In my experience, the narcissist-codependent combo[2] is a pretty common coupling. Both people have disordered personalities and tend toward the cognitive distortions that you mention. Their push-pull is unhealthy and unhappy but probably pretty familiar due to childhood traumas and upbringing, and therefore fairly stable over time.
There is also the reality of ‘reactive abuse[3] ’…when a person is pushed into a corner and sees no way out of a situation, they can behave explosively and in a very damaging way.
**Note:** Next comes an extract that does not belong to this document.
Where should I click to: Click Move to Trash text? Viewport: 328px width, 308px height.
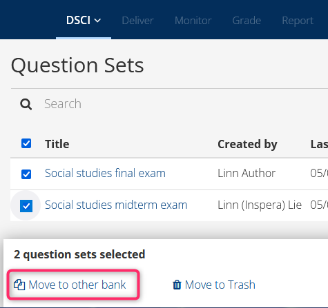220,285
To the outside observer who did not see the abuser’s pushing, poking, nagging, needling, pinching, spitting, slapping, etc. that led their victim to finally blow up, freak out, and dish out some punishment, it could certainly appear that the victim was the abuser.
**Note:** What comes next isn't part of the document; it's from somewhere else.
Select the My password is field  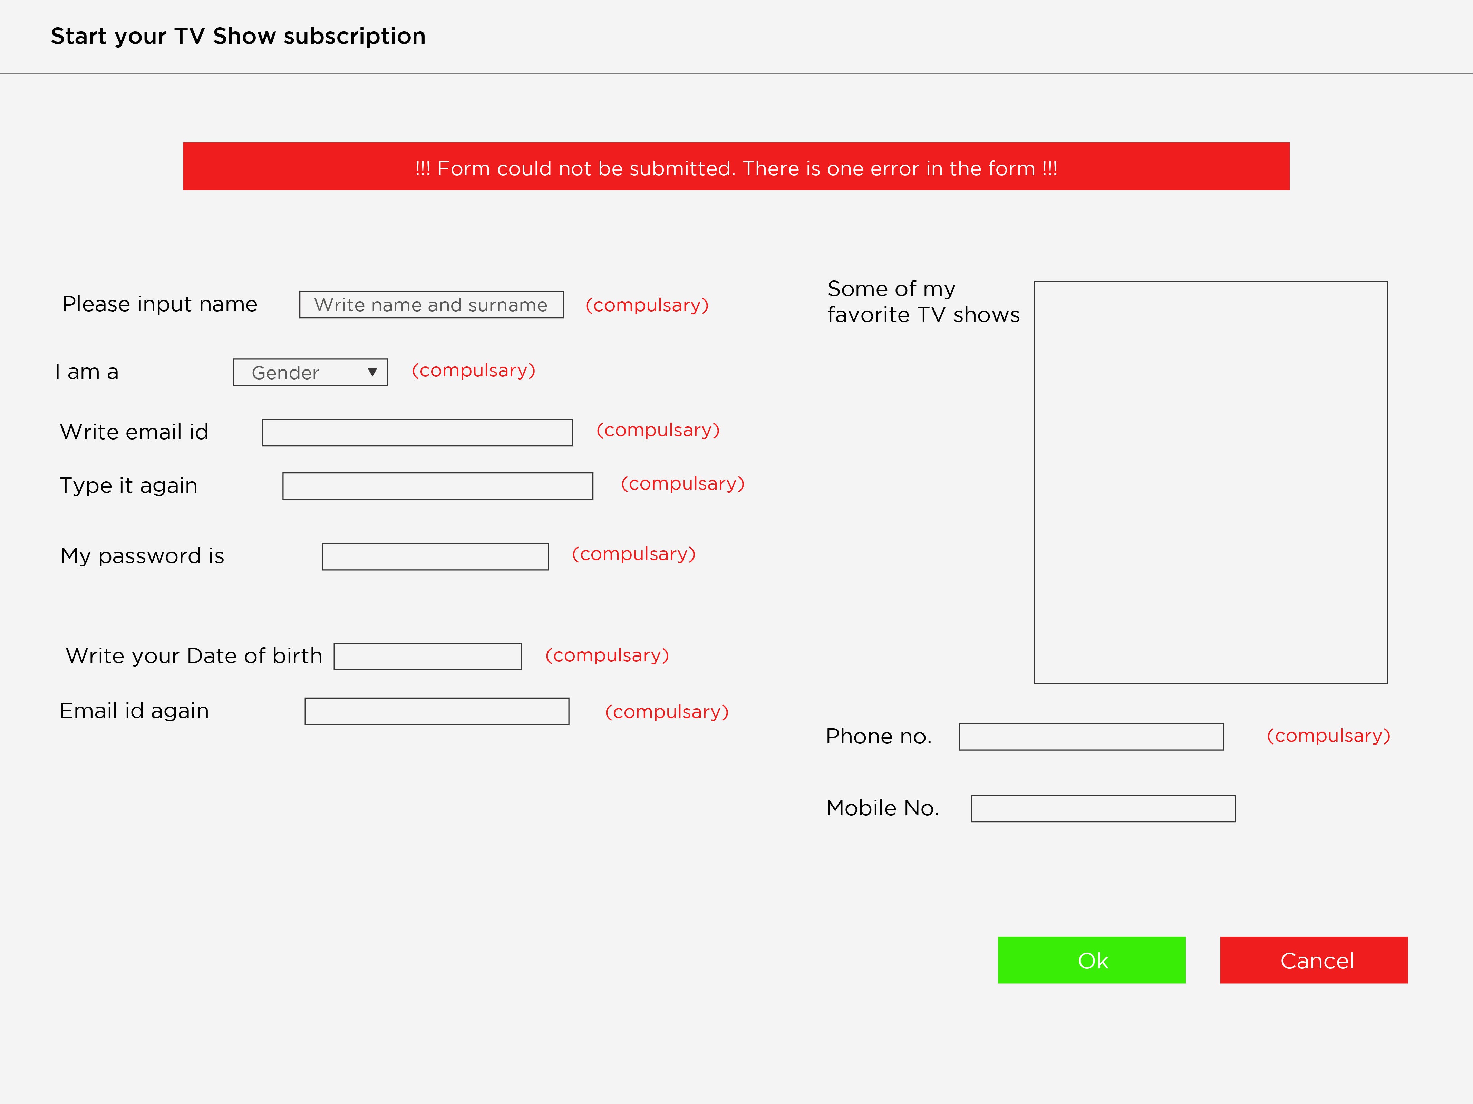pyautogui.click(x=435, y=556)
Let me just add here that we are *always* responsible for our own behavior, no matter how ugly, nasty or evil someone else has been to us, no matter whether they started it, did it first, or did it worse….your behavior is always your responsibility. There is no justification for behaving abusively or harming others. It’s very important to differentiate ourselves from narcissists by taking responsibility for our behavior and trying to do better!
Behaving in an abusive, narcissistic fashion can be a learned behavior and it’s always possible that someone who has learned such behavior can also work hard on themselves to un-learn the behavior and do better. It is a process and it can take time. A lot of the people on Quora seem to be using this site as a tool for self understanding and healing, and we are all at a different place in our learning and healing, so, yes, sometimes you’ll see people behaving badly when their base line personality is not actually disordered but very damaged. Over time, it is to be hoped that they will heal and discard these problematic mental habits and behaviors.
In the meantime, it’s helpful to hold people to account for their words and behavior, but not helpful to do so in a blaming, shaming, or name-calling way.
Thanks for your question and your observations. May you grow in health and well-being daily. Take care!